Israel has accused Hamas militants of killing them. In a suspected revenge attack, a Palestinian teen was abducted in East Jerusalem last Wednesday. His charred body was found in a forest and six Israeli suspects have been arrested.
Racing for cover
Explosions echoed across the Gaza Strip on Tuesday, shaking buildings and sending smoke rising from targets hit by Israeli fire. In residential areas, the sounds of crying children could be heard as ambulance sirens wailed. Some people took to rooftops to watch for Israeli aircraft and rockets streaking toward Israel.

In the Israeli port city of Ashdod, motorists scrambled out of their vehicles and raced for the relative safety of apartment house entrances as a siren sounded. The scene was repeated in other towns near the Gaza Strip.

Hamas armed wing, the dominant force in the enclave, threatened an earthquake in response to Israels attacks. But a Palestinian source close to the group said it was ready to restore calm if Israel met conditions, including a prisoner release.

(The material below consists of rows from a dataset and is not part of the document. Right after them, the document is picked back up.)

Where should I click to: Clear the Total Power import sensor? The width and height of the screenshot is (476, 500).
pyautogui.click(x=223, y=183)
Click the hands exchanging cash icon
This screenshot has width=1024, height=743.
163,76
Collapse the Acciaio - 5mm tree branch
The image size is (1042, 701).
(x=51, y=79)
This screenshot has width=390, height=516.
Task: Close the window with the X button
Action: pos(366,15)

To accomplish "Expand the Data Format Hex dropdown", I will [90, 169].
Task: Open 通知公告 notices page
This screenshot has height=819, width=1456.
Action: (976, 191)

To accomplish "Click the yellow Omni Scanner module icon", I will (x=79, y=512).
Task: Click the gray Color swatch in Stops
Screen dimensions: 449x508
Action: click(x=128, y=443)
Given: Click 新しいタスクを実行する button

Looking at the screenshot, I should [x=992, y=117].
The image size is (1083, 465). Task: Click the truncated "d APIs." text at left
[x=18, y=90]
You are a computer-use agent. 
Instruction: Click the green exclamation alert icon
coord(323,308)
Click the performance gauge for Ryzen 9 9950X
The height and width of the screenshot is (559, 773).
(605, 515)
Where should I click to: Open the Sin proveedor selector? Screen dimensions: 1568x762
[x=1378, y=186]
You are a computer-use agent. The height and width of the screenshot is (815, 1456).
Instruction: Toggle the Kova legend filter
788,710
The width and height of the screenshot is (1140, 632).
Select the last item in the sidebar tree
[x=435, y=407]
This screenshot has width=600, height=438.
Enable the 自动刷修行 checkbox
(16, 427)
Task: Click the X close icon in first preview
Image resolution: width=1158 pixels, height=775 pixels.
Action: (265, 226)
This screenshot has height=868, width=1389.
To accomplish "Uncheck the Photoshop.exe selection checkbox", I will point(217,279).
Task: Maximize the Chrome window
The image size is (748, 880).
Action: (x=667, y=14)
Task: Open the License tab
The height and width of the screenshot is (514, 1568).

The Israeli military, announcing it had launched Operation Protective Edge, said it targeted about 50 sites in aerial and naval assaults overnight and resumed air strikes on Tuesday morning after rockets were fired at southern Israeli towns.

Warning sirens, which police described as false alarms, sounding as far away as Tel Aviv and Jerusalem, some 70 km (40 miles) from Gaza.

The heavy barrage followed the deaths, in disputed circumstances on Monday, of six Hamas men in a tunnel which the Israeli military said the militant group had built under the border to carry out an attack in Israel.

In one Israeli attack overnight that destroyed a Gaza home, the Palestinian Interior Ministry said the family received a telephone call from an Israeli officer telling them to leave. But the ministry said nine neighbors were wounded.

At least one of the targeted homes belonged to a Hamas militant, according to a neighbor.

Setting out terms for a truce, the source close to Hamas said Israel had to stop all forms of aggression, recommit to a 2012 Egyptian-brokered ceasefire and release prisoners it detained in the occupied West Bank last month.

Hamas has been reeling over an Egyptian crackdown on most of the estimated 1,200 cross-border smuggling tunnels run by the group, which Egypt says are used to take weapons into the Sinai
Peninsula.

A further weakening of Hamas could lead to more radical Islamist groups in Gaza becoming stronger, a scenario that could alarm Israel.